WHAT YOU SHOULD DO
Copy everything from the line containing "This screenshot has width=1361, height=625." down to the end of the items, putting "column heading" in place of "column header" and leaving all else unchanged. Omit the pictures from your answer.

+++ MATERIAL +++

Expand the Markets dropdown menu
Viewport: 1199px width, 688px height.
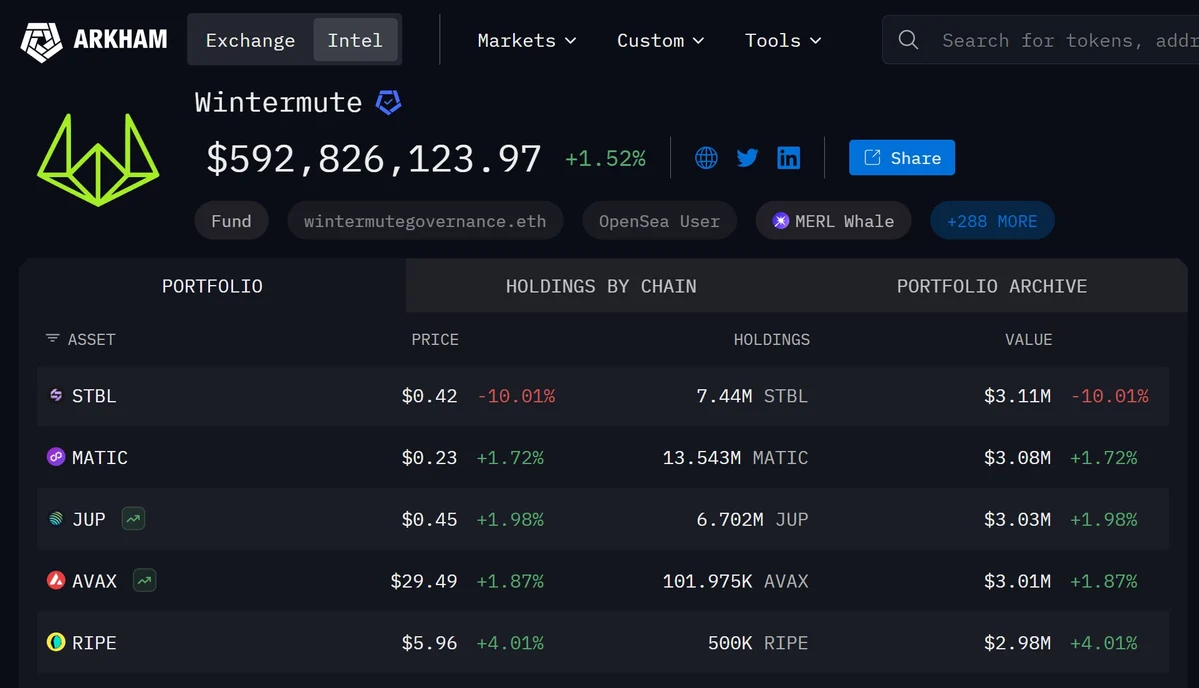527,40
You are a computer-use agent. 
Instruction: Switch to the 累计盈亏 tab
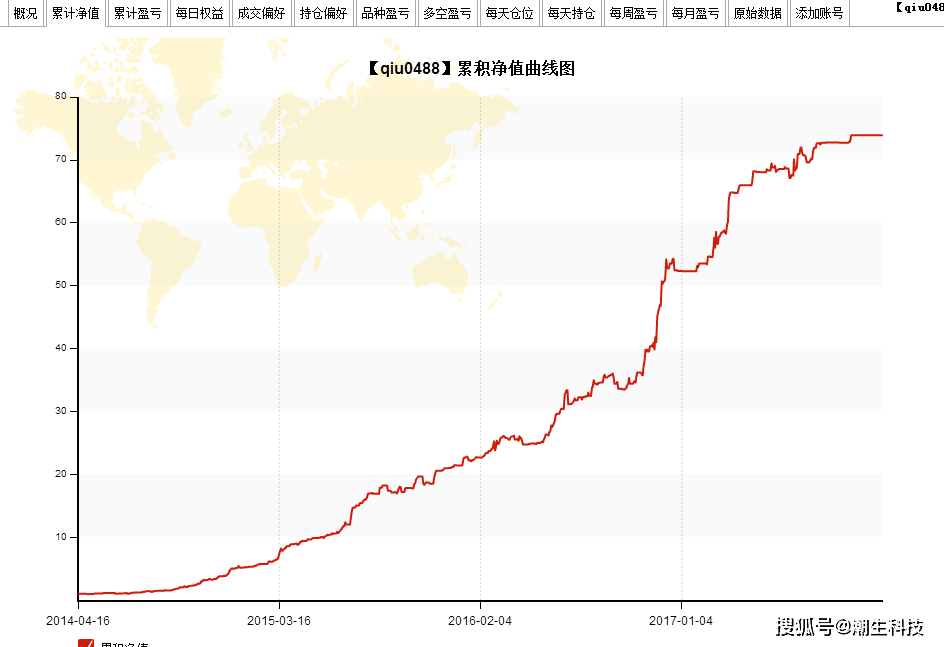137,13
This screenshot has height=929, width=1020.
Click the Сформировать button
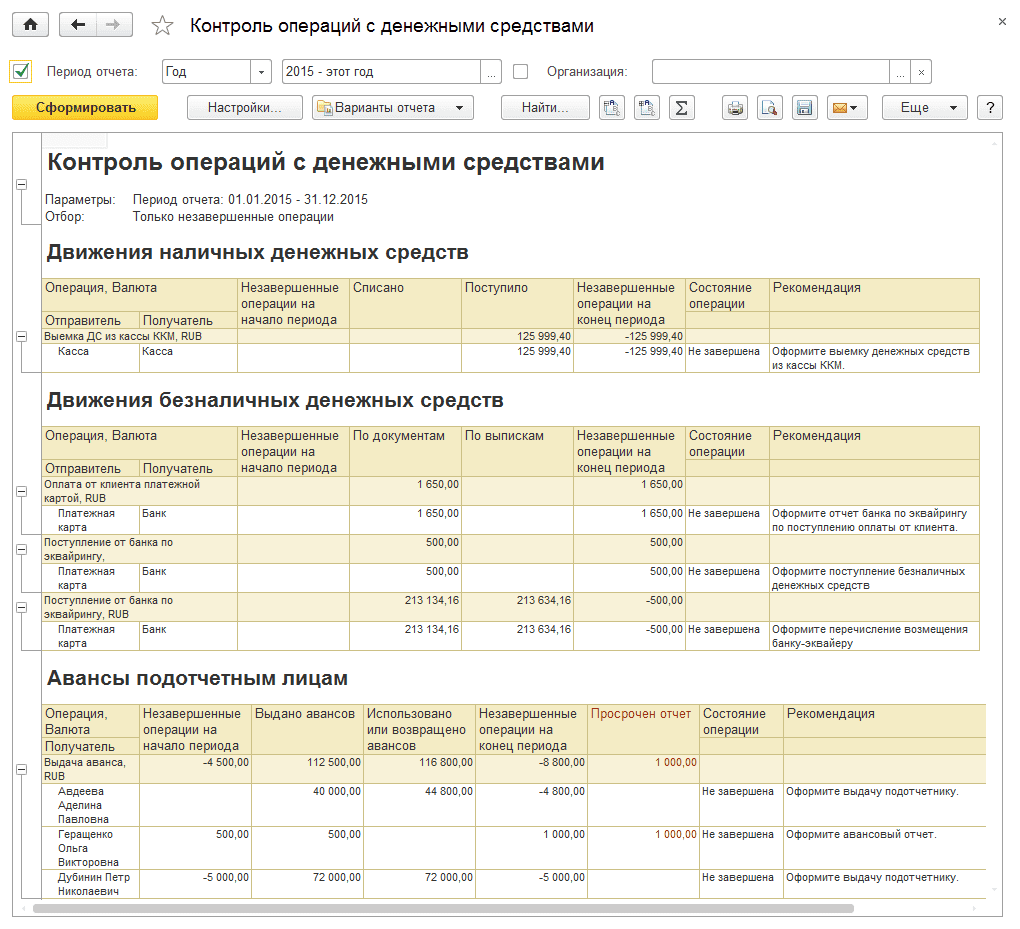click(x=85, y=108)
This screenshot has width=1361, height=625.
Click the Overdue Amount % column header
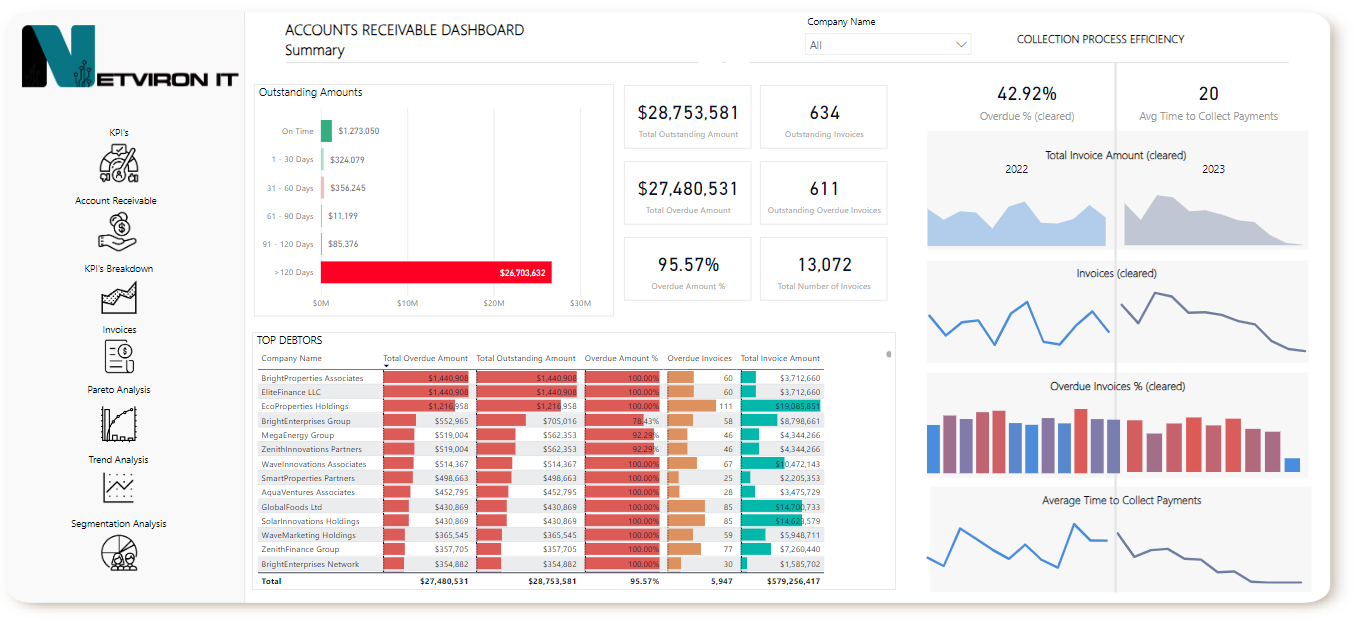coord(621,358)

+++

EXERCISE RESULT
This screenshot has width=1361, height=625.
Click the Overdue Amount % column heading
coord(621,358)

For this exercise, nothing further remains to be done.